_Excerpt_.
Gasteria genus is closely related to the genera Aloe and Haworthia. The species of these genera are known to hybridise relatively easily with each other.

How to grow Gasteria Plants

Light for Gasteria Plants

Gasteria Plants grow best under bright light with some direct sunshine. A few feet away from a south- or west-facing window is ideal. Avoid exposing you plant to too hot sunlight before acclimatizing it, as it can get sun burned. Learn how to ensure your plant receives the correct light in this guide on understanding light for houseplants.

Watering Gasteria Plants

Water Gasteria Plants thoroughly during the hot season, when the soil begins to dry out. Water very infrequently in the cold season. Avoid waterlogging as it can lead to root-rot. Avoiding wetting the center of the rosette as it can lead to rotting of the plant. Watering from the bottom is a better option. Use room temperature water to avoid plant shock. Learn more on how to water houseplants.

Temperature for Gasteria Plants

Average warmth temperatures from 18-290C) are ideal for Gasteria Plants. The sudden change in temperature between day and night is excellent for the growth of this succulent.

Humidity for Gasteria Plants

Gasteria Plants have no need for high humidity. Average room humidity is ideal for these plants.

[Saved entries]

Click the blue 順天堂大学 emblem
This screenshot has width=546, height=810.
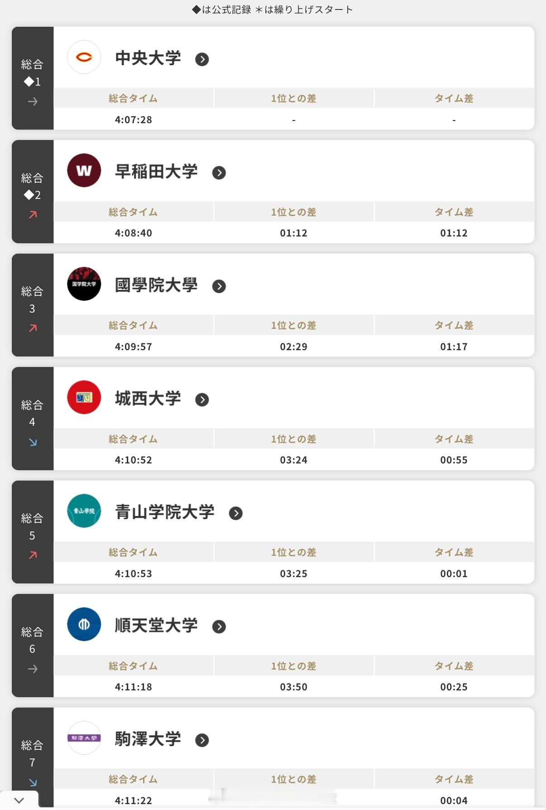(84, 624)
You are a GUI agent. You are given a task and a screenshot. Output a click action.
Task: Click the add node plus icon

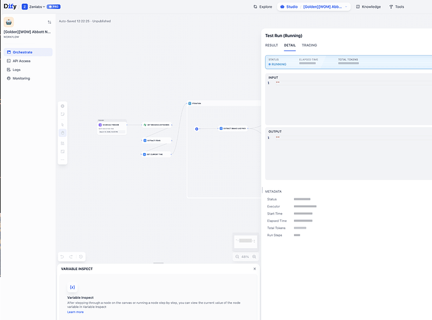point(63,106)
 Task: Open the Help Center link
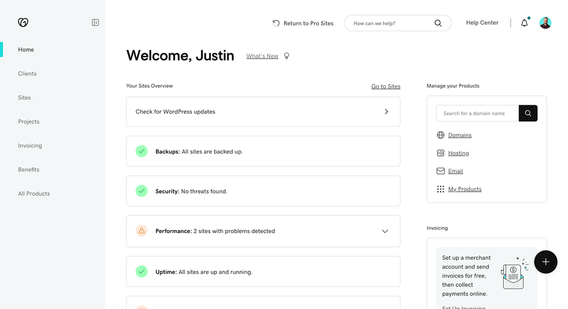[x=482, y=23]
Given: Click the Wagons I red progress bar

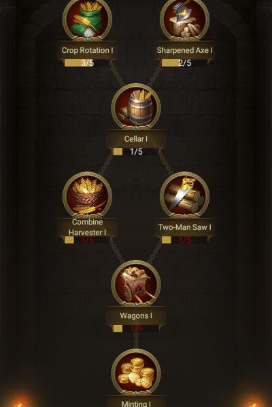Looking at the screenshot, I should 136,328.
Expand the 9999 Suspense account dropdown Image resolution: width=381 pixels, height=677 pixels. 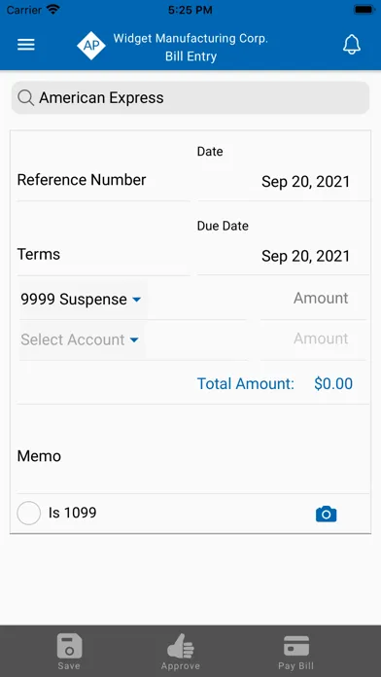[81, 300]
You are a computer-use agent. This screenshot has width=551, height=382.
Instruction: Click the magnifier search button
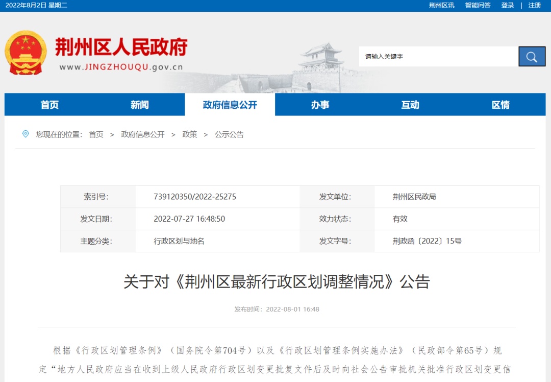532,57
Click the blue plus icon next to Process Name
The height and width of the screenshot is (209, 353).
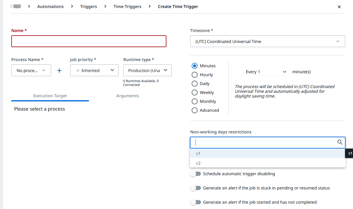coord(59,71)
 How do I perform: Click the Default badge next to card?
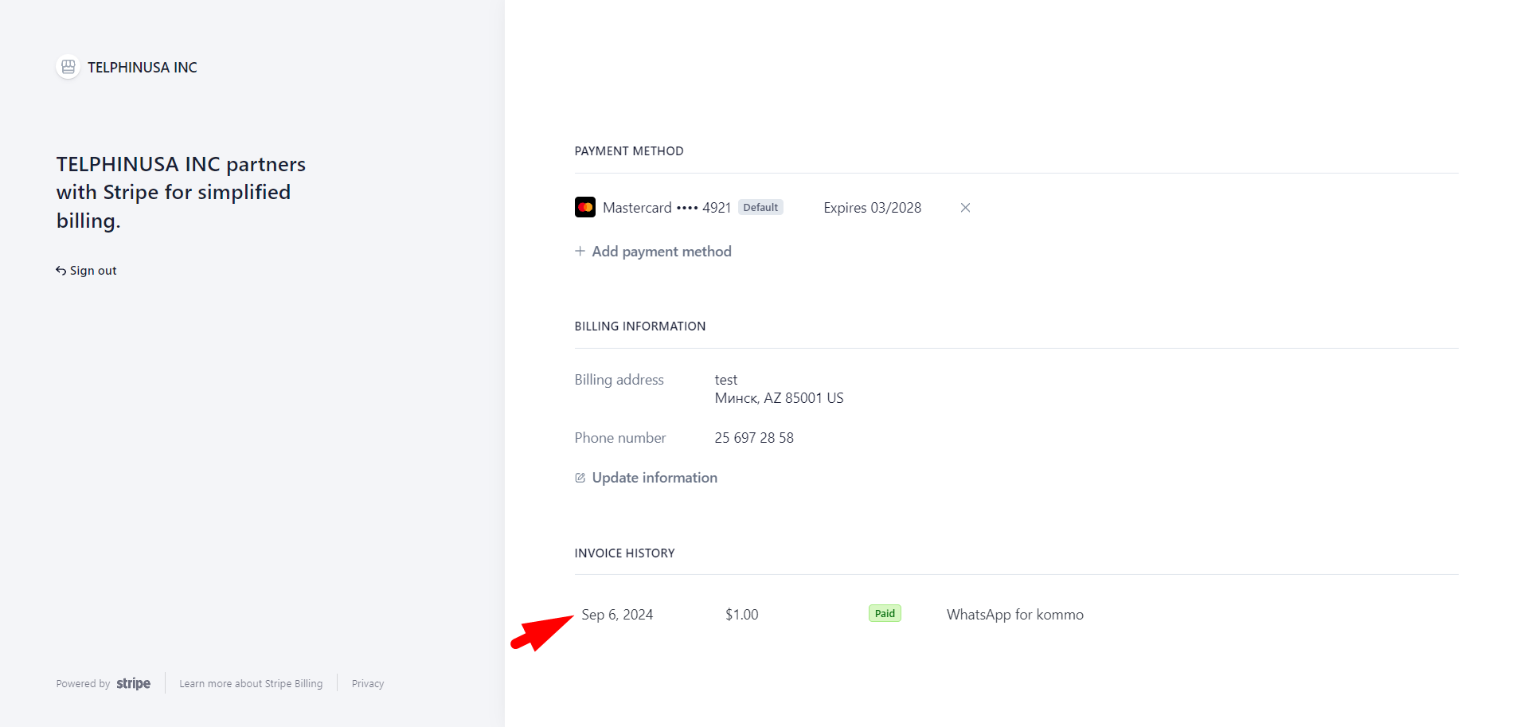[x=760, y=207]
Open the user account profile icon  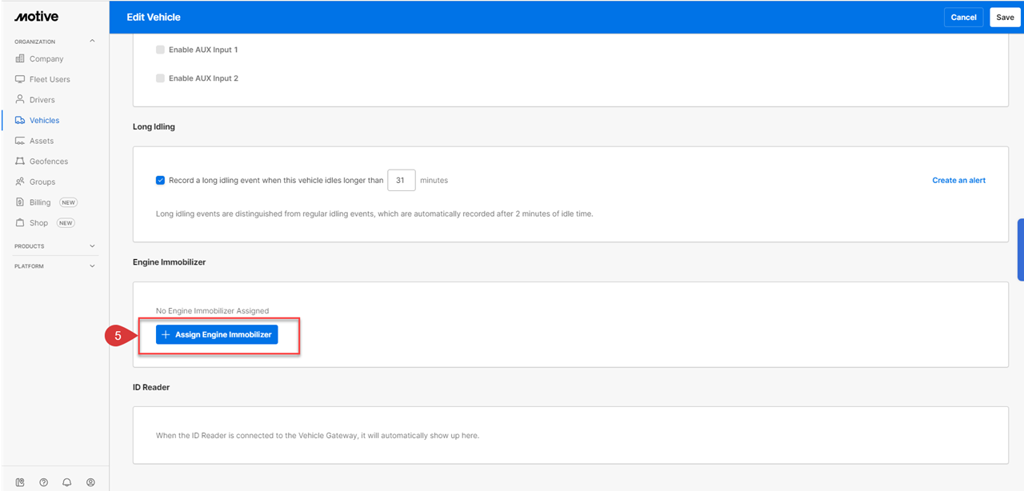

_Prompt A_. Translate this sentence from the Gasteria excerpt into Spanish: "Average room humidity is ideal for these plants."
_Prompt B_.
Answer these questions using the Gasteria excerpt:
(i) Which two genera is Gasteria closely related to?
(ii) What can waterlogging lead to?
(iii) What temperature of water should be used to avoid plant shock?
_Prompt C_. Please repeat the Gasteria excerpt word for word from "Temperature for Gasteria" to "for these plants.".

_Expected output A_. La humedad ambiental promedio de una habitación es ideal para estas plantas.

_Expected output B_.
(i) Aloe and Haworthia
(ii) Root-rot
(iii) Room temperature

_Expected output C_.
Temperature for Gasteria Plants

Average warmth temperatures from 18-290C) are ideal for Gasteria Plants. The sudden change in temperature between day and night is excellent for the growth of this succulent.

Humidity for Gasteria Plants

Gasteria Plants have no need for high humidity. Average room humidity is ideal for these plants.